§ **ZU BEANTWORTENDE FRAGEN**:
1 – Führen Sie alle Vorgänge auf, für die nationale Integrationsprogramme in der Zusammenfassung über gesellschaftliche Zugehörigkeit als paradigmatische Orte bezeichnet werden.
2 – In welchem Jahrhundert erstarkten nach der Zusammenfassung über gesellschaftliche Zugehörigkeit die nationalen Bewegungen?
3 – Setzen Sie die Zusammenfassung über gesellschaftliche Zugehörigkeit im deutschen Nationalstaat im Anschluss an ihren letzten Satz fort.

§ **ZU LESENDER TEXT**:
Zusammenfassung:
Vor dem Hintergrund von sich vervielfältigenden Globalisierungs- und Transnationalisierungs-prozessen gehe ich der Frage nach, welche Resonanz nationalstaatliche Grenzen überschreitende Bewegungen in einer sich derzeit (noch) vorwiegend auf ethnische Prinzipien der Zugehörigkeit beziehenden Nationalgesellschaft hervorrufen und wie sich diese auf das politische Verhandeln von gesellschaftlicher Zugehörigkeit/Nicht-Zugehörigkeit auswirken. In der aktuellen deutschen Migrations- und Integrationspolitik wird besonders deutlich und damit auch greifbar, wie sehr Vorstellungen gesellschaftlicher Zugehörigkeit gerade Verhandlungsgegenstand sind. So sind nationale Integrationsprogramme paradigmatische Orte, an denen Positionen zur Gestaltung von Einwanderung und zu Möglichkeiten gesellschaftlicher Partizipation in einer pluralistischen Gesellschaft gebündelt und verlautbart werden, an denen man sich der politischen Verantwortlichkeit für die Organisierung von Gemeinschaft vergewissert und zudem diesbezügliche Regierungsweisen plausibilisiert.
Mit den im 19. Jh. erstarkenden nationalen Bewegungen und insbesondere mit der Institutionalisierung des deutschen Nationalstaates etablierte sich eine Zugehörigkeitsordnung, deren Konzeptualisierung und Kodifizierung von Bürgerschaft, deren Vorstellungen gemeinschaftlichen Zusammenhalts auch eine Grundlage für die gegenwärtigen Auseinandersetzungen um nationalstaatliche Kohärenz bilden. Dabei zeige ich, wie der Bedeutungsaufschwung nationaler Ideen, die maßgeblich auf die Gründung eines deutschen Nationalstaates als ideale Form der selbstbestimmten Organisation einer Gesellschaft von freien und politisch gleichen Bürgern abzielten, von Erzählungen rassisch-ethnisch-kultureller Zusammengehörigkeit flankiert wird, die das nationale Egalitätsversprechen nachhaltig einschränken.

§ **BEREITGESTELLTE ANGABEN**:

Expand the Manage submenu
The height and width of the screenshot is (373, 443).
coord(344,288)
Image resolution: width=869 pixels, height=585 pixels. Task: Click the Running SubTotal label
==
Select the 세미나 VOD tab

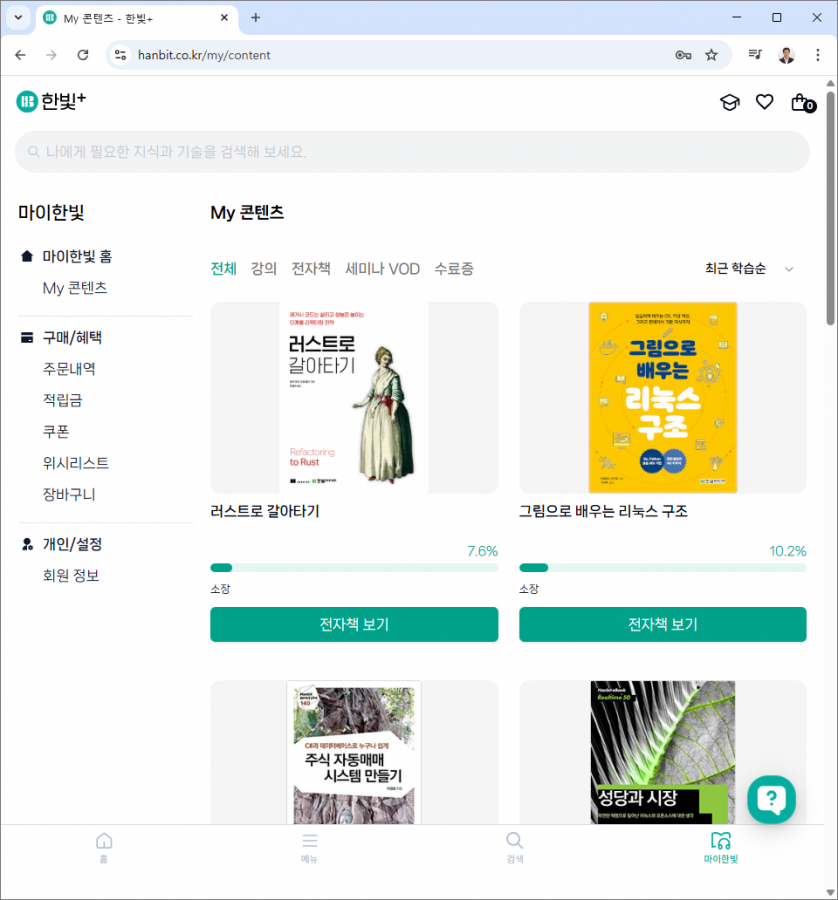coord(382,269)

§ **ERGEBNISSE JE AUFGABE**:
1 –
- Positionen zur Gestaltung von Einwanderung und zu Möglichkeiten gesellschaftlicher Partizipation in einer pluralistischen Gesellschaft werden gebündelt und verlautbart.
- Man vergewissert sich der politischen Verantwortlichkeit für die Organisierung von Gemeinschaft.
- Diesbezügliche Regierungsweisen werden plausibilisiert.

2 – Im 19. Jahrhundert.

3 –
Die integrationspolitische Programmatik ist für verschiedene Deutungen von Zugehörigkeit anschlussfähig – sie agiert flexibel im Spannungsfeld von Gleichheits- und Differenzvorstellungen. So finden sich zugleich Bemühungen, jenen in der integrationssensiblen Diagnostik sichtbar werdenden Asymmetrien entgegenzuwirken, wie Anknüpfungen an ein System von rassisch-ethnisch-kulturellen Unterscheidungen, aus dem heraus gesellschaftliche Ungleichheiten plausibilisiert werden. Einerseits richtet sich die Integrationspolitik an Eingewanderte als Bürgerinnen und Bürger, als Mitglieder der deutschen Gesellschaft. Andererseits ist diese Einschließung nicht gleich-gültig, nicht bedingungslos, sie wird sowohl mit der utilitaristischen Begründung ihrer Notwendigkeit als auch mit der Formulierung von Integrationsforderungen an Erwartungen geknüpft.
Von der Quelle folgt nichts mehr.